Wenn ich morgens um kurz vor sieben die Fensterläden meiner Unterkunft in Cannes öffne, blicke ich der Mittelmeersonne direkt ins strahlende Gesicht. Wie ein Scheinwerfer ist sie um diese Zeit auf mein Fenster gerichtet. Doch nur eine gute Stunde, ein Frühstück und einen kurzen Fußmarsch später wird das Licht schon wieder ausgeknipst: Dabei hatte mein Körper doch gerade erst vom Nacht- in den Tagesmodus gefunden.

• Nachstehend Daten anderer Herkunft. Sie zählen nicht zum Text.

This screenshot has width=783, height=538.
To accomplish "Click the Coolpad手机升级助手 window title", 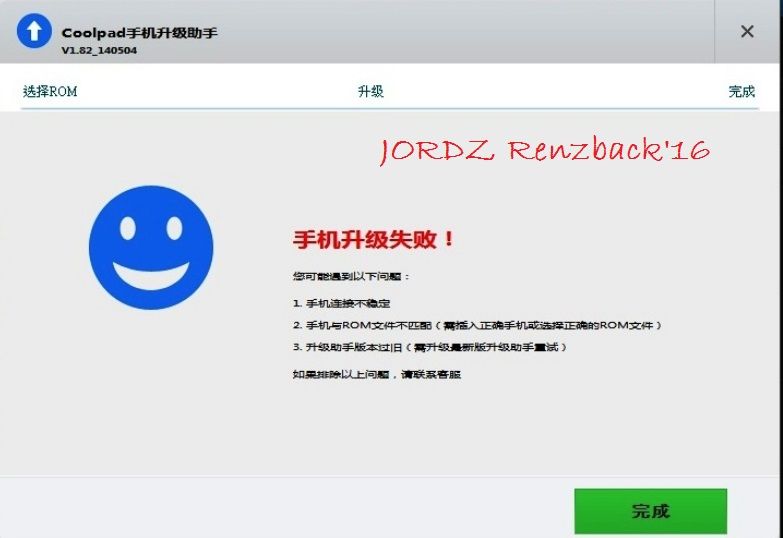I will click(x=139, y=32).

"The screening is about to begin" - so kündigt eine wohlklingende Frauenstimme den Filmstart im großen Saal des Festivalpalastes an. Er ist als "Salle Lumière" den berühmten "Licht-Brüdern" gewidmet, den Erfindern des Kinos: Louis-Jean und Auguste Lumière.
An diesem Morgen steht der neue Film der japanischen Regisseurin Naomi Kawase auf dem Programm. Im Original heißt er "Hikari" - "Licht". Das internationale Publikum wird ihn unter dem Titel "Radiance" kennenlernen können - "Helligkeit". Doch der Protagonist lebt in zunehmender Dunkelheit: Masaya ist Fotograf und verliert sein Augenlicht.
Bloß ein kleiner Ausschnitt des Gesichtsfeldes ist ihm noch geblieben, und das auch nur, wenn er seinen Kopf nach unten neigt. Die Aufgabe der Protagonistin Misako ist es, sehbehinderten Menschen den Kinobesuch möglich zu machen. Als Autorin von Audiodeskriptionen beschreibt sie, was auf der Leinwand vor sich geht.
Es gehe in ihren Filmen immer um Licht, erläutert Naomi Kawase in der anschließenden Pressekonferenz. Wir scheinen die Existenz von Licht zu vergessen, so ihre Beobachtung. Wie ein zusätzlicher Kommentar wirkt da der Auftritt ihrer Filmcrew: Als hätten sie sich abgesprochen, sitzen die Schauspieler in Schwarz und Weiß gekleidet auf dem Podium.
Zurück aus dem tageslichtlosen Konferenzraum, steht auch schon die Mittagssonne am Himmel von Cannes, begleitet nur von ein paar Schleierwolken. Doch an diesem Dienstag liegen die traurigen Nachrichten aus Manchester wie ein Schatten über der Festivalstadt. Um 15 Uhr gedenkt die internationale Filmgemeinde der Opfer des Anschlags, mit einer Schweigeminute.